"Cancer of the testicle is very rare, affecting only 1 out of every 10,000 men ages 15-35," according to a Cancer Society's article. That would be the good news.
"Still, it is the most common cancer found in this age group," according to the society. That would be the bad.
For those in that age group, here's what to look for:
"If you find that one of your testicles is much larger or firmer than the other, or if you find a lump, whether painful or not, don't panic. The problem is usually not cancer, but you'll need to see your doctor to make sure."
There have been many famous people who found out the problem was cancer. The list of luminaries includes cycling legend Lance Armstrong and former baseball star John Kruk.
Both Kruk and Armstrong were able to best the disease with the help of skilled doctors who stopped the cancer from spreading. Nine of 10 reported cases are cured, according to the British medical journal Lancet.
However, neither the doctors who publish in Lancet nor the world-class physicians employed by Armstrong and Kruk have been able to determine the how or why of testicular cancer.
"The cause of testicular cancer is not well understood," the Cancer Society's article states.
It continues, "The most important known risk factor for testicular cancer is the history of one of your testicles not moving into your scrotum properly before you were of school age. However, most men who develop testicular cancer do not have this risk factor."
Not very encouraging, huh?
Still, every doctor in the Imperial Valley knows where to refer someone worried about testicular cancer and the doctors at the Imperial Valley Cancer Center, on La Brucherie Road in El Centro, can treat cancer patients if it turns out that the person who was worried had good cause to be.
Peg Scott, an assistant to the center's doctors, said the center has the only high-energy linear accelerator X-ray machine in the county.
On Friday she led a tour of the center's machine, including the inner workings that even patients don't usually see. Scott explained how the accelerator works and why it is vastly superior to the common X-ray machines with which most people are familiar.
To start, the linear accelerator machine is huge, imposing and powerful. It looks like something from "2001: A Space Odyssey" but it's technology is used for good.
Second it's capable of targeting all four sides of a cancerous tumor.
A patient undergoing treatment lies flat on their back and the head of the X-ray machine circles around the body to shoot radiation from above, the sides and below.
To make sure the radiation is focused solely on the tumor, every patient treated with the accelerator first undergoes a series of preliminary procedures.
First, radiation therapists Anthony Britton and Phyllis Luchetti, working with the center's doctors, pinpoint the exact spot of the cancer using a computerized axial topography scanner, called a CAT scan machine for short. After the cancer is isolated, the therapists feed the data into a computer to create three- dimensional computerized models.
This information is then processed by another computer that operates a machine that carves the shape of the tumor into a piece of blue foam.
Using the hunks of blue foam, the therapists create lead molds that are placed into the head of the X-ray machine. The lead molds focus the radiation so that only the tumor is targeted.
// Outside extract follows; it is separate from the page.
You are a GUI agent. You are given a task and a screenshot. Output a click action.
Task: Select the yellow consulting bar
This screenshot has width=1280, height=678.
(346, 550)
The precision of the whole operation is especially important in the treatment of prostate cancer and testicular cancer because it helps cut down on post-treatment problems such as rectal bleeding and urinary issues, Scott said.
A decade ago, such equipment wasn't available on a nationwide scale as it is now. In the past five years, as more doctors have started building offices around a linear accelerator, treatment of cancer has vastly improved, Scott said.
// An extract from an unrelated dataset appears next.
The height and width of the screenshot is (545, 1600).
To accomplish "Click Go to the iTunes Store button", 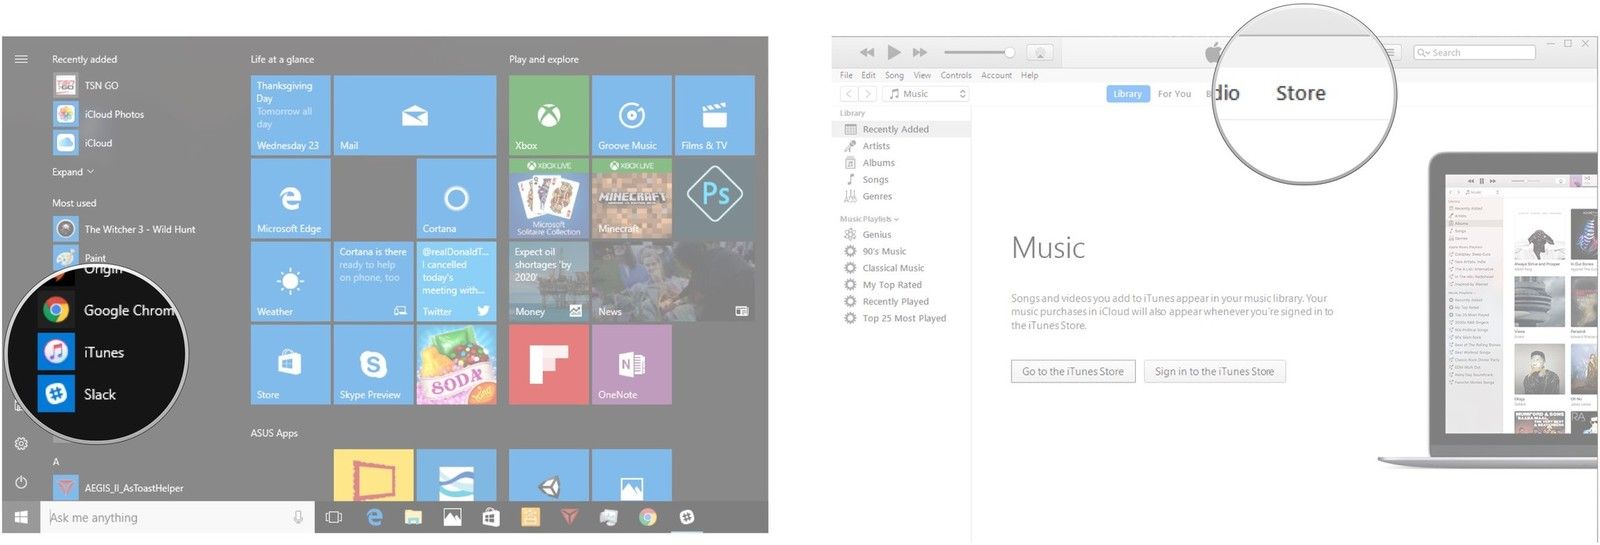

There are far fewer problems with radiation related side effects and more people are able to recover faster.
Still, sometimes, even in this age of medical advances, some people don't make it. Before anyone is treated at the center, the patient has a private consultation with a doctor.
"We ask what can we offer you," she said.
Sometimes it's just making the patient's last few days comfortable, she said.
And that's why Ann Landers wants all the guys out there to check themselves.
For those who don't want to bother, there's this excerpt from an article posted on one of the British Broadcasting Corp.'s Web sites:
"A recent issue of Lancet featured the case of a 17-year-old who died four days after a road accident in which he had sustained only minor injuries.
"He was killed by a blood clot in the lung, which a post-mortem found was not linked to the accident but to a testicular tumor that had probably been present for months.
"The tumor was 12 centimeters long, and secondary tumors were found in the liver and bones."